==== LISTED ENTRIES

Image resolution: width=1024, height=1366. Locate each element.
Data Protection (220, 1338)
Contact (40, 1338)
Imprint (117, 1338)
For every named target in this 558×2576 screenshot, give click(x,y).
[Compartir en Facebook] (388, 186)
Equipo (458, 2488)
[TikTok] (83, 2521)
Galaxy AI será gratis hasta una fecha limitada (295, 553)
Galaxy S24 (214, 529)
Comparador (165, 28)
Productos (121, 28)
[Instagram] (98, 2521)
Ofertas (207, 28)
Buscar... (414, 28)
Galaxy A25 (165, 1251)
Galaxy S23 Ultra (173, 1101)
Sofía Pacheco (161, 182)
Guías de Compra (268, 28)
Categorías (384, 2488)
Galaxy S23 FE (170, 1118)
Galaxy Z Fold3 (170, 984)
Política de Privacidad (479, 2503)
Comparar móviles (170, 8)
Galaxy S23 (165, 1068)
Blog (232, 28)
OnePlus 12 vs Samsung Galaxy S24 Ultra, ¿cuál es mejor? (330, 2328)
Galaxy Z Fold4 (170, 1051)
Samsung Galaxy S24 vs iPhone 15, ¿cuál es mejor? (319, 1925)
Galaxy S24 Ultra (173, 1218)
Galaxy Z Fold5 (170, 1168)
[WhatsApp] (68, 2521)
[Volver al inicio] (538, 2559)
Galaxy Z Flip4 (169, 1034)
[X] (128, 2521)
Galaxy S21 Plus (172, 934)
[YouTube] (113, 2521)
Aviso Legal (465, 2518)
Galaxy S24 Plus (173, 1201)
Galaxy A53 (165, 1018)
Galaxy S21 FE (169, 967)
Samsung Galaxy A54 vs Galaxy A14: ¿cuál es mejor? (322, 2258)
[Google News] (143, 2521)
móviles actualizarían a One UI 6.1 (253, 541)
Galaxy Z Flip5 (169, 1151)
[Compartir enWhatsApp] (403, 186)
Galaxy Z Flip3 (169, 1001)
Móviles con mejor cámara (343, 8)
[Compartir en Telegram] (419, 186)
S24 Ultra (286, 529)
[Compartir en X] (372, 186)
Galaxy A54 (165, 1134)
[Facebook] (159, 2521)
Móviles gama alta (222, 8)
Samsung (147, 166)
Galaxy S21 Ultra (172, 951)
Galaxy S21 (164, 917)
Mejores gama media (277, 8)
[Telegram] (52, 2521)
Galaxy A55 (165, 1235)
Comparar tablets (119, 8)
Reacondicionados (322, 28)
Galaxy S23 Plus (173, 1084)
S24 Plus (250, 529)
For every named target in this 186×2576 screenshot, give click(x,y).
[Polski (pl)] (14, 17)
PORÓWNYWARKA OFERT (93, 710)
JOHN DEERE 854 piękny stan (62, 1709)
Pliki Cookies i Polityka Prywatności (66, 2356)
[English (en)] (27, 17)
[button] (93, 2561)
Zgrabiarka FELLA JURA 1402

========

YOUR INSTRUCTIONS: Once you have read the entries, write them out again without altering a single character.

THE ANSWER:
Image resolution: width=1024, height=1366. Locate each element.
Data Protection (220, 1338)
Contact (40, 1338)
Imprint (117, 1338)
For every named target in this 558×2576 screenshot, give click(x,y).
[Compartir en Facebook] (388, 186)
Equipo (458, 2488)
[TikTok] (83, 2521)
Galaxy AI será gratis hasta una fecha limitada (295, 553)
Galaxy S24 (214, 529)
Comparador (165, 28)
Productos (121, 28)
[Instagram] (98, 2521)
Ofertas (207, 28)
Buscar... (414, 28)
Galaxy A25 (165, 1251)
Galaxy S23 Ultra (173, 1101)
Sofía Pacheco (161, 182)
Guías de Compra (268, 28)
Categorías (384, 2488)
Galaxy S23 FE (170, 1118)
Galaxy Z Fold3 (170, 984)
Política de Privacidad (479, 2503)
Comparar móviles (170, 8)
Galaxy S23 (165, 1068)
Blog (232, 28)
OnePlus 12 vs Samsung Galaxy S24 Ultra, ¿cuál es mejor? (330, 2328)
Galaxy Z Fold4 (170, 1051)
Samsung Galaxy S24 vs iPhone 15, ¿cuál es mejor? (319, 1925)
Galaxy S24 Ultra (173, 1218)
Galaxy Z Fold5 (170, 1168)
[WhatsApp] (68, 2521)
[Volver al inicio] (538, 2559)
Galaxy Z Flip4 (169, 1034)
[X] (128, 2521)
Galaxy S21 Plus (172, 934)
[YouTube] (113, 2521)
Aviso Legal (465, 2518)
Galaxy S24 Plus (173, 1201)
Galaxy A53 (165, 1018)
Galaxy S21 FE (169, 967)
Samsung Galaxy A54 vs Galaxy A14: ¿cuál es mejor? (322, 2258)
[Google News] (143, 2521)
móviles actualizarían a One UI 6.1 (253, 541)
Galaxy Z Flip5 (169, 1151)
[Compartir enWhatsApp] (403, 186)
Galaxy Z Flip3 (169, 1001)
Móviles con mejor cámara (343, 8)
[Compartir en Telegram] (419, 186)
S24 Ultra (286, 529)
[Compartir en X] (372, 186)
Galaxy A54 (165, 1134)
[Facebook] (159, 2521)
Móviles gama alta (222, 8)
Samsung (147, 166)
Galaxy S21 Ultra (172, 951)
Galaxy S21 (164, 917)
Mejores gama media (277, 8)
[Telegram] (52, 2521)
Galaxy A55 (165, 1235)
Comparar tablets (119, 8)
Reacondicionados (322, 28)
Galaxy S23 Plus (173, 1084)
S24 Plus (250, 529)
For every named target in this 186×2576 screenshot, give click(x,y).
[Polski (pl)] (14, 17)
PORÓWNYWARKA OFERT (93, 710)
JOHN DEERE 854 piękny stan (62, 1709)
Pliki Cookies i Polityka Prywatności (66, 2356)
[English (en)] (27, 17)
[button] (93, 2561)
Zgrabiarka FELLA JURA 1402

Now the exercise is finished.